● Data for the task
################
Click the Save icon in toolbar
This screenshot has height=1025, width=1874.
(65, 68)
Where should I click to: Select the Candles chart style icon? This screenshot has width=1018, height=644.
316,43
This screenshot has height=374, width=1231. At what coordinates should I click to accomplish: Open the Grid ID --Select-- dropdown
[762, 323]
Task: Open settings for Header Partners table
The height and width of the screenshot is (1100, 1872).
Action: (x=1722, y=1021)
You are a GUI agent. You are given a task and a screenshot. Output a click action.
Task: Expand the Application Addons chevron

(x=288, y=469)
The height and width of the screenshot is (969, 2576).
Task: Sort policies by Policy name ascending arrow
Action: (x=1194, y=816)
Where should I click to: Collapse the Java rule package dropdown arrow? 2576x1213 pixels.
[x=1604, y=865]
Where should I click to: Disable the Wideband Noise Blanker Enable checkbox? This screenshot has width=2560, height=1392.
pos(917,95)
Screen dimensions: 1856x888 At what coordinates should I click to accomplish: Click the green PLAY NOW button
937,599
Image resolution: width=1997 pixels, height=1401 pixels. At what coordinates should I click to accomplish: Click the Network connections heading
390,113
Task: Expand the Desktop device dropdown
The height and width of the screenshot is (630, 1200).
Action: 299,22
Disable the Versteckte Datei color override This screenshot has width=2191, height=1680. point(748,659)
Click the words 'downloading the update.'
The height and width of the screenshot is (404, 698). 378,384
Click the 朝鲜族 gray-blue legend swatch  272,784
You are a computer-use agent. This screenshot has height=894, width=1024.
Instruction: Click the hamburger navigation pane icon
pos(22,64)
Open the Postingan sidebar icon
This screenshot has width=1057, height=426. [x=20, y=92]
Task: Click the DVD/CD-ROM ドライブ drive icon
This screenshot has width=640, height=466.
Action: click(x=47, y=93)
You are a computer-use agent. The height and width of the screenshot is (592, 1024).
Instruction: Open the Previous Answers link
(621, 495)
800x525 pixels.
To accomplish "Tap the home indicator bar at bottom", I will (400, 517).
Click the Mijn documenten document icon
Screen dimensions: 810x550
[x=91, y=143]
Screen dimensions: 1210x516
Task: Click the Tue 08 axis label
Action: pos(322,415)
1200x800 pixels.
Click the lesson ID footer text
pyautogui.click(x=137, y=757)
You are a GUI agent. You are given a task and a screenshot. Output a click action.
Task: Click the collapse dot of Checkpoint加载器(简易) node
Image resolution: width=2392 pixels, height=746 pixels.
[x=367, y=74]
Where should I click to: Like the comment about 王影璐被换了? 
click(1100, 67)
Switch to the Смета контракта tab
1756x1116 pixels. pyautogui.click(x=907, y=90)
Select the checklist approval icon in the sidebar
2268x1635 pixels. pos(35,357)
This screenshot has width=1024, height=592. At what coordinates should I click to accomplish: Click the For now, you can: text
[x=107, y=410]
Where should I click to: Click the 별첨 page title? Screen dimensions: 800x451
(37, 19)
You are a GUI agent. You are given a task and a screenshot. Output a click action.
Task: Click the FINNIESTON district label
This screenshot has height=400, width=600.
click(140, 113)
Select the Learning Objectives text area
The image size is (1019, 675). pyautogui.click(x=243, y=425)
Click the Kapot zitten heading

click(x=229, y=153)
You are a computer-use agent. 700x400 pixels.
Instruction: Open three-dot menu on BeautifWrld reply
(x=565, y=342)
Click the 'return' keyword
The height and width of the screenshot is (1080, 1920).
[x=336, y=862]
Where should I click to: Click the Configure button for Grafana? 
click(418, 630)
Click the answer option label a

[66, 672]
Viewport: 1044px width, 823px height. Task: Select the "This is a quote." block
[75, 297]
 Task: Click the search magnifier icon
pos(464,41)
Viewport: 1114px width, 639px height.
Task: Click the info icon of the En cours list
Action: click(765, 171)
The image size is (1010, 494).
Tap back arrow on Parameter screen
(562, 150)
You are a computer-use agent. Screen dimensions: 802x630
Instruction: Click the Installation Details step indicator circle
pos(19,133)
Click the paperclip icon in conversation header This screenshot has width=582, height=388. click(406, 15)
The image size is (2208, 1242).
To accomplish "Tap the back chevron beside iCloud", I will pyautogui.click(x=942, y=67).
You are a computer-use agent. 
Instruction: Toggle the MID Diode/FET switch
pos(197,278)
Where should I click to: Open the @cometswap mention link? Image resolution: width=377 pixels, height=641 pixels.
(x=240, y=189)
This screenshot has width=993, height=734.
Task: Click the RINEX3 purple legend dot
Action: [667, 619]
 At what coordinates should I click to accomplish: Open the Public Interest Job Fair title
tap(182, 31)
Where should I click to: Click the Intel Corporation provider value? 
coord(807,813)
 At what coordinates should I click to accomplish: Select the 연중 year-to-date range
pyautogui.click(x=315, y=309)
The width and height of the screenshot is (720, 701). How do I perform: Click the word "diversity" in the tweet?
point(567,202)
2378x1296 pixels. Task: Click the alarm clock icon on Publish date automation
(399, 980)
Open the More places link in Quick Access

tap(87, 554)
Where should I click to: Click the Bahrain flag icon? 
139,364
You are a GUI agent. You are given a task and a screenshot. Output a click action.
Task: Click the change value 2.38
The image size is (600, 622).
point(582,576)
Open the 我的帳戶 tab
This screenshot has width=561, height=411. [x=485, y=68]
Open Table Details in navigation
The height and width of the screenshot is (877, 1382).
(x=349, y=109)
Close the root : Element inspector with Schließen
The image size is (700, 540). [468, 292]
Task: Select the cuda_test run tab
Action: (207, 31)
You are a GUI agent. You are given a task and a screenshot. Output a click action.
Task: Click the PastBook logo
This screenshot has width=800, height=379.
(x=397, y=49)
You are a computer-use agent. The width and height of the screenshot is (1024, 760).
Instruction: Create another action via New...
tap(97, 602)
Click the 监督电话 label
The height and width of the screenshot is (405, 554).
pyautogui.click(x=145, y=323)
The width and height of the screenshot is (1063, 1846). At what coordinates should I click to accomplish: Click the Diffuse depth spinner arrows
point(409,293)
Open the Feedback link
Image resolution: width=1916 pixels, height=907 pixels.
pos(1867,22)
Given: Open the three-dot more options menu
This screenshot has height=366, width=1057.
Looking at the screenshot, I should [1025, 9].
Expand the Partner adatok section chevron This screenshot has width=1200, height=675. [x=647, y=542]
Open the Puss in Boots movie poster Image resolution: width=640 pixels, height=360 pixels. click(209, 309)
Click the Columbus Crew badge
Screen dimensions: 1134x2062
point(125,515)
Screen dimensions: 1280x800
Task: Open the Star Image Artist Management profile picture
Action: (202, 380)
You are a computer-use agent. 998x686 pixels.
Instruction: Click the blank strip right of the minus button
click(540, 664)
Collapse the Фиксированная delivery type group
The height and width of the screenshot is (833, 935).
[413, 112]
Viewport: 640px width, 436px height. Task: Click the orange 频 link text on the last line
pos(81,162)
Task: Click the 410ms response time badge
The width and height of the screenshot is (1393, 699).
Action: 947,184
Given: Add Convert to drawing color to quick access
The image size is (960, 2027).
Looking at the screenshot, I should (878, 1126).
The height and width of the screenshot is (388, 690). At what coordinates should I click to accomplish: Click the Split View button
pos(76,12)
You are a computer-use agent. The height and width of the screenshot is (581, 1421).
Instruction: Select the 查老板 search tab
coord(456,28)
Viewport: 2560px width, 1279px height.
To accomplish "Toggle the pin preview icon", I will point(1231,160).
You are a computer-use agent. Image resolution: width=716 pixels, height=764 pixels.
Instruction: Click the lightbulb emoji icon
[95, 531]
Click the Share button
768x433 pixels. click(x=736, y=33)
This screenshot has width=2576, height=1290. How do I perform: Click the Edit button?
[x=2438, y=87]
################
● Written exercise
Transcribe all of the items above line for line, with no changes.

● Completed task
Click the Save icon in toolbar
This screenshot has height=1025, width=1874.
(65, 68)
Where should I click to: Select the Candles chart style icon? This screenshot has width=1018, height=644.
316,43
This screenshot has height=374, width=1231. At what coordinates should I click to accomplish: Open the Grid ID --Select-- dropdown
[762, 323]
Task: Open settings for Header Partners table
The height and width of the screenshot is (1100, 1872).
Action: (x=1722, y=1021)
You are a GUI agent. You are given a task and a screenshot. Output a click action.
Task: Expand the Application Addons chevron

(x=288, y=469)
The height and width of the screenshot is (969, 2576).
Task: Sort policies by Policy name ascending arrow
Action: (x=1194, y=816)
Where should I click to: Collapse the Java rule package dropdown arrow? 2576x1213 pixels.
[x=1604, y=865]
Where should I click to: Disable the Wideband Noise Blanker Enable checkbox? This screenshot has width=2560, height=1392.
pos(917,95)
Screen dimensions: 1856x888 At what coordinates should I click to accomplish: Click the green PLAY NOW button
937,599
Image resolution: width=1997 pixels, height=1401 pixels. At what coordinates should I click to accomplish: Click the Network connections heading
390,113
Task: Expand the Desktop device dropdown
The height and width of the screenshot is (630, 1200).
Action: 299,22
Disable the Versteckte Datei color override This screenshot has width=2191, height=1680. point(748,659)
Click the words 'downloading the update.'
The height and width of the screenshot is (404, 698). 378,384
Click the 朝鲜族 gray-blue legend swatch  272,784
You are a computer-use agent. This screenshot has height=894, width=1024.
Instruction: Click the hamburger navigation pane icon
pos(22,64)
Open the Postingan sidebar icon
This screenshot has width=1057, height=426. [x=20, y=92]
Task: Click the DVD/CD-ROM ドライブ drive icon
This screenshot has width=640, height=466.
Action: click(x=47, y=93)
You are a computer-use agent. The height and width of the screenshot is (592, 1024).
Instruction: Open the Previous Answers link
(621, 495)
800x525 pixels.
To accomplish "Tap the home indicator bar at bottom", I will (400, 517).
Click the Mijn documenten document icon
Screen dimensions: 810x550
[x=91, y=143]
Screen dimensions: 1210x516
Task: Click the Tue 08 axis label
Action: pos(322,415)
1200x800 pixels.
Click the lesson ID footer text
pyautogui.click(x=137, y=757)
You are a GUI agent. You are given a task and a screenshot. Output a click action.
Task: Click the collapse dot of Checkpoint加载器(简易) node
Image resolution: width=2392 pixels, height=746 pixels.
[x=367, y=74]
Where should I click to: Like the comment about 王影璐被换了? 
click(1100, 67)
Switch to the Смета контракта tab
1756x1116 pixels. pyautogui.click(x=907, y=90)
Select the checklist approval icon in the sidebar
2268x1635 pixels. pos(35,357)
This screenshot has width=1024, height=592. At what coordinates should I click to accomplish: Click the For now, you can: text
[x=107, y=410]
Where should I click to: Click the 별첨 page title? Screen dimensions: 800x451
(37, 19)
You are a GUI agent. You are given a task and a screenshot. Output a click action.
Task: Click the FINNIESTON district label
This screenshot has height=400, width=600.
click(140, 113)
Select the Learning Objectives text area
The image size is (1019, 675). pyautogui.click(x=243, y=425)
Click the Kapot zitten heading

click(x=229, y=153)
You are a computer-use agent. 700x400 pixels.
Instruction: Open three-dot menu on BeautifWrld reply
(x=565, y=342)
Click the 'return' keyword
The height and width of the screenshot is (1080, 1920).
[x=336, y=862]
Where should I click to: Click the Configure button for Grafana? 
click(418, 630)
Click the answer option label a

[66, 672]
Viewport: 1044px width, 823px height. Task: Select the "This is a quote." block
[75, 297]
 Task: Click the search magnifier icon
pos(464,41)
Viewport: 1114px width, 639px height.
Task: Click the info icon of the En cours list
Action: click(765, 171)
The image size is (1010, 494).
Tap back arrow on Parameter screen
(562, 150)
You are a computer-use agent. Screen dimensions: 802x630
Instruction: Click the Installation Details step indicator circle
pos(19,133)
Click the paperclip icon in conversation header This screenshot has width=582, height=388. click(406, 15)
The image size is (2208, 1242).
To accomplish "Tap the back chevron beside iCloud", I will pyautogui.click(x=942, y=67).
You are a computer-use agent. 
Instruction: Toggle the MID Diode/FET switch
pos(197,278)
Where should I click to: Open the @cometswap mention link? Image resolution: width=377 pixels, height=641 pixels.
(x=240, y=189)
This screenshot has width=993, height=734.
Task: Click the RINEX3 purple legend dot
Action: [667, 619]
 At what coordinates should I click to accomplish: Open the Public Interest Job Fair title
tap(182, 31)
Where should I click to: Click the Intel Corporation provider value? 
coord(807,813)
 At what coordinates should I click to accomplish: Select the 연중 year-to-date range
pyautogui.click(x=315, y=309)
The width and height of the screenshot is (720, 701). How do I perform: Click the word "diversity" in the tweet?
point(567,202)
2378x1296 pixels. Task: Click the alarm clock icon on Publish date automation
(399, 980)
Open the More places link in Quick Access

tap(87, 554)
Where should I click to: Click the Bahrain flag icon? 
139,364
You are a GUI agent. You are given a task and a screenshot. Output a click action.
Task: Click the change value 2.38
The image size is (600, 622).
point(582,576)
Open the 我的帳戶 tab
This screenshot has width=561, height=411. [x=485, y=68]
Open Table Details in navigation
The height and width of the screenshot is (877, 1382).
(x=349, y=109)
Close the root : Element inspector with Schließen
The image size is (700, 540). [468, 292]
Task: Select the cuda_test run tab
Action: (207, 31)
You are a GUI agent. You are given a task and a screenshot. Output a click action.
Task: Click the PastBook logo
This screenshot has width=800, height=379.
(x=397, y=49)
You are a computer-use agent. The width and height of the screenshot is (1024, 760).
Instruction: Create another action via New...
tap(97, 602)
Click the 监督电话 label
The height and width of the screenshot is (405, 554).
pyautogui.click(x=145, y=323)
The width and height of the screenshot is (1063, 1846). At what coordinates should I click to accomplish: Click the Diffuse depth spinner arrows
point(409,293)
Open the Feedback link
Image resolution: width=1916 pixels, height=907 pixels.
pos(1867,22)
Given: Open the three-dot more options menu
This screenshot has height=366, width=1057.
Looking at the screenshot, I should [1025, 9].
Expand the Partner adatok section chevron This screenshot has width=1200, height=675. [x=647, y=542]
Open the Puss in Boots movie poster Image resolution: width=640 pixels, height=360 pixels. click(209, 309)
Click the Columbus Crew badge
Screen dimensions: 1134x2062
point(125,515)
Screen dimensions: 1280x800
Task: Open the Star Image Artist Management profile picture
Action: (202, 380)
You are a computer-use agent. 998x686 pixels.
Instruction: Click the blank strip right of the minus button
click(540, 664)
Collapse the Фиксированная delivery type group
The height and width of the screenshot is (833, 935).
[413, 112]
Viewport: 640px width, 436px height. Task: Click the orange 频 link text on the last line
pos(81,162)
Task: Click the 410ms response time badge
The width and height of the screenshot is (1393, 699).
Action: 947,184
Given: Add Convert to drawing color to quick access
The image size is (960, 2027).
Looking at the screenshot, I should (878, 1126).
The height and width of the screenshot is (388, 690). At what coordinates should I click to accomplish: Click the Split View button
pos(76,12)
You are a computer-use agent. The height and width of the screenshot is (581, 1421).
Instruction: Select the 查老板 search tab
coord(456,28)
Viewport: 2560px width, 1279px height.
To accomplish "Toggle the pin preview icon", I will point(1231,160).
You are a computer-use agent. Image resolution: width=716 pixels, height=764 pixels.
Instruction: Click the lightbulb emoji icon
[95, 531]
Click the Share button
768x433 pixels. click(x=736, y=33)
This screenshot has width=2576, height=1290. How do I perform: Click the Edit button?
[x=2438, y=87]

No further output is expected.